In Newman’s great work of historical theology, his Essay on the
Development of Christian Doctrine
,he would say that “to live is
to change and to be perfect is to have changed often.” Reflecting on this the then
Cardinal Ratzinger would say of himself: “precisely in changing, I have tried
to remain faithful to what I have always had at heart.” As Cardinal
Claudio Hummes remarked of Newman “it is by moving forwards that makes the
Church loyal to its true tradition.” Newman reminds us that the Church walks
in history. The
faith is dynamic. We are not antique dealers polishing the treasures of the
past. The church is not preserved in formaldehyde.
But
why did one English Roman Monsignor at the time of his conversion call him ‘the most
dangerous man in England.’ Partly because of his promotion of the laity whom
the Monsignor thought should stick to hunting, shooting and entertaining. The
laity are at the heart of the Church, Newman would reply, and kept the faith at
times in history when the bishops mislaid it.
“In
all times,” Newman insisted, “the laity have been the measure of the Catholic
spirit.”
Once
when discussing the laity, Archbishop Ullathorne scornfully asked Newman, “Who
are the laity?” Newman wrote in his
diary what he wished he had said in reply: “My Lord, the Church would look
rather foolish without them.” In a lecture on Catholics in England
he
said: “I want a laity, not arrogant, not rash in speech, not disputatious, but
men who know their religion, who enter into it, who know just where they stand…

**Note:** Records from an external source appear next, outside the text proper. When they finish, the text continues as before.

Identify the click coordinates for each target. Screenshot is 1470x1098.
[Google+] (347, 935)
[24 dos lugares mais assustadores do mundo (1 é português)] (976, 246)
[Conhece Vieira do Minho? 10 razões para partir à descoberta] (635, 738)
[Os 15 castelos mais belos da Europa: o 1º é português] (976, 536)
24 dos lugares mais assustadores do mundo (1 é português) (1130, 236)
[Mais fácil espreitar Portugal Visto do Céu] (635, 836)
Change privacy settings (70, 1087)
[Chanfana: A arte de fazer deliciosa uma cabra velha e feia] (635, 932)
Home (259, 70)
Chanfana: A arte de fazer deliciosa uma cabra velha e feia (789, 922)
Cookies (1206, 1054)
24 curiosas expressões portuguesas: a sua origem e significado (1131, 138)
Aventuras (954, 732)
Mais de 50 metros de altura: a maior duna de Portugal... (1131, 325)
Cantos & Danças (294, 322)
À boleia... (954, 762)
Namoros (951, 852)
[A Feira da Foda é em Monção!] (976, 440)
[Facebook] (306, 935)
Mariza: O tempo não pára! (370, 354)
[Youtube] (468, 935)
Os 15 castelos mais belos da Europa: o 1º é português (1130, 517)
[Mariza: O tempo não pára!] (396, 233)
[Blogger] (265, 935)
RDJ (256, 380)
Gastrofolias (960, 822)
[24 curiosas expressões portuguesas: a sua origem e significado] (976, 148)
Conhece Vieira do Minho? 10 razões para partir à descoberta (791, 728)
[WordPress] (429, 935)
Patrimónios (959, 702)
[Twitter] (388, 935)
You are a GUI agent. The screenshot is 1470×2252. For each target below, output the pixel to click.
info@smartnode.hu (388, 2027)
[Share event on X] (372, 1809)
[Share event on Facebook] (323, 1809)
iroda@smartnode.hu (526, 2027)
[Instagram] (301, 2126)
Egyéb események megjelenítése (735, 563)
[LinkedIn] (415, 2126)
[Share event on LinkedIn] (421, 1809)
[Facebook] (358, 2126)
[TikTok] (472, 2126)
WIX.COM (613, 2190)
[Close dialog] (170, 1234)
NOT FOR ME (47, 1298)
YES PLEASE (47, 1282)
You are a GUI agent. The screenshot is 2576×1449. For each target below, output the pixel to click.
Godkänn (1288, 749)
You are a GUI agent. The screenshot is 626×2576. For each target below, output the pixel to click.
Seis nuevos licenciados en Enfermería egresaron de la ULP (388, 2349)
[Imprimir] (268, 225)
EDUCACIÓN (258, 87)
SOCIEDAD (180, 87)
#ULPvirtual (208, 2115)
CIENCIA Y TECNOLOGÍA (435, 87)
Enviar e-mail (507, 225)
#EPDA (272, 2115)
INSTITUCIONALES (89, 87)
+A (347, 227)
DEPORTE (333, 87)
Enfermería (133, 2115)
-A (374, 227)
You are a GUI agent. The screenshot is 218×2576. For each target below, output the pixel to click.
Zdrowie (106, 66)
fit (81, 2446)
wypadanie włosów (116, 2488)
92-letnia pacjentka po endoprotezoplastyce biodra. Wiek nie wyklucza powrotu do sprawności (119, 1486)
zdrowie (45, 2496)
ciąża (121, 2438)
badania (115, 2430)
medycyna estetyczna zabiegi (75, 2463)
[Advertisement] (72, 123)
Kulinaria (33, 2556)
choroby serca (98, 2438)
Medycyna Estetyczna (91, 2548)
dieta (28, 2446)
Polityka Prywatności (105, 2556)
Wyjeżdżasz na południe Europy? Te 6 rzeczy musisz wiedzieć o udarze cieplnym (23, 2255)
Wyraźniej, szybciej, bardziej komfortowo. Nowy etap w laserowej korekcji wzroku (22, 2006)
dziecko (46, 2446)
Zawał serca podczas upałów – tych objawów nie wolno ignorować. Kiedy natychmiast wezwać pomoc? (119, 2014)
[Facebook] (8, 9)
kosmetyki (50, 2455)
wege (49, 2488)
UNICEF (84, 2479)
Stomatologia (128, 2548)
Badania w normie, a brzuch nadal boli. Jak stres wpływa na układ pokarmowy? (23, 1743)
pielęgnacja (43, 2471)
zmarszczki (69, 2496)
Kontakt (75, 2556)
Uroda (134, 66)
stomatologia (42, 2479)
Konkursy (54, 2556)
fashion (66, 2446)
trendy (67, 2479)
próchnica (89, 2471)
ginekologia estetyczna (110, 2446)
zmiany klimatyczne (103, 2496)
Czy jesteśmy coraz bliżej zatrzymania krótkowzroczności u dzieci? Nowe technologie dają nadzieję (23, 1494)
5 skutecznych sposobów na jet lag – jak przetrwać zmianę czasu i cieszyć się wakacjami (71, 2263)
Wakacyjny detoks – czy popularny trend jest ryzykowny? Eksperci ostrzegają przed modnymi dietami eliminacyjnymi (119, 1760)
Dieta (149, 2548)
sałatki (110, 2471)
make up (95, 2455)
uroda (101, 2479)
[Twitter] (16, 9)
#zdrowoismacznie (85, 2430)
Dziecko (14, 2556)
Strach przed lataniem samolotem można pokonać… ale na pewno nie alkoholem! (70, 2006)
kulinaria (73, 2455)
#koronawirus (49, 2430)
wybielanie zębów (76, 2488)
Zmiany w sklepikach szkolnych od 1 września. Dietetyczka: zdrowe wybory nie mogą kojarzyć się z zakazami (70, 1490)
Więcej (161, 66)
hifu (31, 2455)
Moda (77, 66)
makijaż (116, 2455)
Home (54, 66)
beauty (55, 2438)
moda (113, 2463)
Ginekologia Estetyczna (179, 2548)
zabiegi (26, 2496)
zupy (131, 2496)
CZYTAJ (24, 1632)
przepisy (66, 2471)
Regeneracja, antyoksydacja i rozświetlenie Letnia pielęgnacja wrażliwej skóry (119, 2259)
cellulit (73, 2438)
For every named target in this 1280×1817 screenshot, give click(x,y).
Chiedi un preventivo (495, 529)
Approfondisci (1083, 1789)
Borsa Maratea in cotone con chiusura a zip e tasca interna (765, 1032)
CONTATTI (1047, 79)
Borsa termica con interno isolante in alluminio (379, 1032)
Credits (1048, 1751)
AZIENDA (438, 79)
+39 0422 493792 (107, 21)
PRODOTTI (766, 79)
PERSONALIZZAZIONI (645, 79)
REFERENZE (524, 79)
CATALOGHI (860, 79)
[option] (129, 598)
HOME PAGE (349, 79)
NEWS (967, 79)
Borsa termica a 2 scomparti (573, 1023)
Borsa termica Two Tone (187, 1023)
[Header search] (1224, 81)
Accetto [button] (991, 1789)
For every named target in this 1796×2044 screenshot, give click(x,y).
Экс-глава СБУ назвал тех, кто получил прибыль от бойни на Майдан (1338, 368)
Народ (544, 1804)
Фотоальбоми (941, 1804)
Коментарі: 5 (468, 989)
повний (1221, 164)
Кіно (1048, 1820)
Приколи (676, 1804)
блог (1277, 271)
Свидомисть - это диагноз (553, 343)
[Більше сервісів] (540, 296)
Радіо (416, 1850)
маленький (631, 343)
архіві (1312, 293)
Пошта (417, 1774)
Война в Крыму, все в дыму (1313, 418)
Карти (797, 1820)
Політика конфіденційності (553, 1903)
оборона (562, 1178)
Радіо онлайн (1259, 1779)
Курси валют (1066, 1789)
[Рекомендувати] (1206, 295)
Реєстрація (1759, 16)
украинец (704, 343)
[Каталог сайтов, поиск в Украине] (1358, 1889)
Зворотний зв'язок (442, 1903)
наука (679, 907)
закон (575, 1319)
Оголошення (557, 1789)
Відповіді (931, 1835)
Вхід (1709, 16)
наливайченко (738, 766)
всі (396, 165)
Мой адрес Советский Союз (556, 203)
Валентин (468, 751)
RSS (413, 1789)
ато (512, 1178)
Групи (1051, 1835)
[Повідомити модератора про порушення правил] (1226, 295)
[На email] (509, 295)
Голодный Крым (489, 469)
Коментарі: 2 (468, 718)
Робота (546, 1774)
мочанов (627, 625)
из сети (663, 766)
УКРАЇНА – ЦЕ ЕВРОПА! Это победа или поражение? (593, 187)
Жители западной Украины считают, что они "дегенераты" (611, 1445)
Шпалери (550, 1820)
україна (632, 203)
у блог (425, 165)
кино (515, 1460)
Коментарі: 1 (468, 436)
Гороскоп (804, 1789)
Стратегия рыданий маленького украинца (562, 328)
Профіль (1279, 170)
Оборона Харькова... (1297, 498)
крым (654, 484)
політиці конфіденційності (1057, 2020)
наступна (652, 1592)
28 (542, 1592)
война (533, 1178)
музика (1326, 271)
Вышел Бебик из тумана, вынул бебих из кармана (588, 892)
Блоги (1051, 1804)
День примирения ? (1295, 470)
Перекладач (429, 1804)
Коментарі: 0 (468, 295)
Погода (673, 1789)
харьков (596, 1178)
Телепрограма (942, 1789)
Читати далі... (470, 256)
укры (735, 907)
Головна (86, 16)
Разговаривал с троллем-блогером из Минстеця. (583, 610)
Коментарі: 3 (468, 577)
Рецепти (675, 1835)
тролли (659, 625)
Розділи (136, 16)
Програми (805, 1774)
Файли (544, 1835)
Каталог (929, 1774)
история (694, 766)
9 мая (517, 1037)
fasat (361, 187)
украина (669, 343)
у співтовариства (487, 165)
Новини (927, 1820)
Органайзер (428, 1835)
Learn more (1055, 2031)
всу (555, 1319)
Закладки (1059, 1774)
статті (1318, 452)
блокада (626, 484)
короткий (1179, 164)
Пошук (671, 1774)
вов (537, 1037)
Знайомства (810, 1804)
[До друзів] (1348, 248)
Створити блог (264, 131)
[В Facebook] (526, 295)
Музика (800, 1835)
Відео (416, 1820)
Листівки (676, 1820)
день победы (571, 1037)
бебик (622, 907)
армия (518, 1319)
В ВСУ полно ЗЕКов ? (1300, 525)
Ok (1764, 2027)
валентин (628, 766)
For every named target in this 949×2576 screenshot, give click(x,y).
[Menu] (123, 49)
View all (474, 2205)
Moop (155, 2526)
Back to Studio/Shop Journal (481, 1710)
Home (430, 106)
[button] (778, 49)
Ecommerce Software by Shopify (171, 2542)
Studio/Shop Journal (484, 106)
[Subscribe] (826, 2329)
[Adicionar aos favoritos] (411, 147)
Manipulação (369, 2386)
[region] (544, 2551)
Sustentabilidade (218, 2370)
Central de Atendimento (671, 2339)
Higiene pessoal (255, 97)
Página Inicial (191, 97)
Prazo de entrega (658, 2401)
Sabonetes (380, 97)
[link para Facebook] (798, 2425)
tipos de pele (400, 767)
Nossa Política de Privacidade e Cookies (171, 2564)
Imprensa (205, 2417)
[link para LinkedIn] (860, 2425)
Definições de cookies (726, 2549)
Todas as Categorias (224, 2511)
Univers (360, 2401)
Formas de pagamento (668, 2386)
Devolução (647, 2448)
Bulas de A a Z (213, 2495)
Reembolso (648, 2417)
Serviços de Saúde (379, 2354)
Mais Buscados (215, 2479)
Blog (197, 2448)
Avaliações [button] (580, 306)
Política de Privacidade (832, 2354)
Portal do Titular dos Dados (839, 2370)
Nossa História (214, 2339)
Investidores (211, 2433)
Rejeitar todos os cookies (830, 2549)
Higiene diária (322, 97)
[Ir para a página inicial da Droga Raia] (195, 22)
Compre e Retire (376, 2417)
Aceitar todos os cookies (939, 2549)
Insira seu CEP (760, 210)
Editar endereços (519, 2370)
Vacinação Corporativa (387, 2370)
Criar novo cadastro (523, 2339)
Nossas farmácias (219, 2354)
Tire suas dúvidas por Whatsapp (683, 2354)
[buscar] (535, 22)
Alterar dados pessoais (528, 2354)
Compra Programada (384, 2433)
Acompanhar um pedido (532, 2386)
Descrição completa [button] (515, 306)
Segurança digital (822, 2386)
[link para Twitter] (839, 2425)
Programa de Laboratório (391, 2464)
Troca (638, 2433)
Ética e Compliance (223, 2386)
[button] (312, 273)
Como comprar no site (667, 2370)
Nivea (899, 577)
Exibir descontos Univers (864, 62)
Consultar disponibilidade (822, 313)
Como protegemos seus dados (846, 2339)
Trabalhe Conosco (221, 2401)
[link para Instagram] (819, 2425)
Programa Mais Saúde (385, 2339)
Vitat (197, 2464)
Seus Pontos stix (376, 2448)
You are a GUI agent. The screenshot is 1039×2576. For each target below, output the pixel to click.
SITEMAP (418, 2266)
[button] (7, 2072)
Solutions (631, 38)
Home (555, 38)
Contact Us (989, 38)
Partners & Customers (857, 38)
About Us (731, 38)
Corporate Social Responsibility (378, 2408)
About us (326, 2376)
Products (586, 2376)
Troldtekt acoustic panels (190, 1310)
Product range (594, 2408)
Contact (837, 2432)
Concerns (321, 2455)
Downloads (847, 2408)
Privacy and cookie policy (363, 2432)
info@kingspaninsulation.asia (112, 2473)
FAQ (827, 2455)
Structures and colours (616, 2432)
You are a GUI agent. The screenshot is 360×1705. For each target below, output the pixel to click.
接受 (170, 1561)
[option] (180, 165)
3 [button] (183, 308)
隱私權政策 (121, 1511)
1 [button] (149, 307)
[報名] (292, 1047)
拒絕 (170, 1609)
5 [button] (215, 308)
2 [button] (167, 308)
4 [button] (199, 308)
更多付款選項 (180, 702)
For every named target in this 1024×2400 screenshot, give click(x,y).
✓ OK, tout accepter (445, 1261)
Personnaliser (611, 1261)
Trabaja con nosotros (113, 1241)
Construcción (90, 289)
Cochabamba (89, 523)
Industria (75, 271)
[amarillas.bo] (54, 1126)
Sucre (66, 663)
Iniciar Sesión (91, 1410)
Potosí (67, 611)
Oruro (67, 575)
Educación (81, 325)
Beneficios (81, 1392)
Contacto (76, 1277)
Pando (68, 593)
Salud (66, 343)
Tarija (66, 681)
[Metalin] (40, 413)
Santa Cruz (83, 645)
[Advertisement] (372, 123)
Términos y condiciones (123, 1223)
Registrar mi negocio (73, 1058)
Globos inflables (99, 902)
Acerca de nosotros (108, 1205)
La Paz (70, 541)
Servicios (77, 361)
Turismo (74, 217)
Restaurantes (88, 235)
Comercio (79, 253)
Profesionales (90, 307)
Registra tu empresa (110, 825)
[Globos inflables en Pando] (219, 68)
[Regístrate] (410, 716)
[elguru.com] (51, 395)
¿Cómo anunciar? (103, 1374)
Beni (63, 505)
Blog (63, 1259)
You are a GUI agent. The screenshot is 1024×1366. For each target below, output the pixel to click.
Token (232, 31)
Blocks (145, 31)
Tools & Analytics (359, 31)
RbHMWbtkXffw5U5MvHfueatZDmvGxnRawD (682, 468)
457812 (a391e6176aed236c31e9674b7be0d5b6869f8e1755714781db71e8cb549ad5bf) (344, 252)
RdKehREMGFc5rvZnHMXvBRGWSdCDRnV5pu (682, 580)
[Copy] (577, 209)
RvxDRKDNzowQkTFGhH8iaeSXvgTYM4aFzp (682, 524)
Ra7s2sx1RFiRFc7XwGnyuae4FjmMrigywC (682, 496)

who know their creed so well that they can give an account of it, who know so
much of history that they can defend it. I want an intelligent, well-instructed
laity…”
At
the end of Newman's life, Archbishop Ullathorne visited him, and when he was
leaving, Newman knelt at his feet and asked his blessing, saying that his own
poor work for the Church was as nothing compared to Ullathorne's. “I felt annihilated in his presence,” said
Ullathorne; “There is a saint in that man.”
Newman
prayed before the Blessed Sacrament: “I ask not to see — I ask not to know—I
ask simply to be used.” Just as he prayed not to see the distant scene, but
take the next step necessary. It is a prayer we can make our own
Sir Edward Elgar set Newman’s great poem The Dream of Gerontius
to
music. He occasionally came here to
worship in Belmont’s early years. In his diaries he records attending High Mass
one Sunday and remarks upon the music: “heard the monks sing the Song of the
Angel from the Dream of Gerontius.”
It is lovely to think that Elgar wove snatches of the monks’ singing into his setting of Newman’s great poem, their song adding melody to Newman’s Dream. Now as angel faces smile and rejoice in heaven at a new saint, we can echo their eternal hymn: “Praise to the Holiest in the height, and in the depth be praise. In all his words most wonderful, Most sure in all his ways.”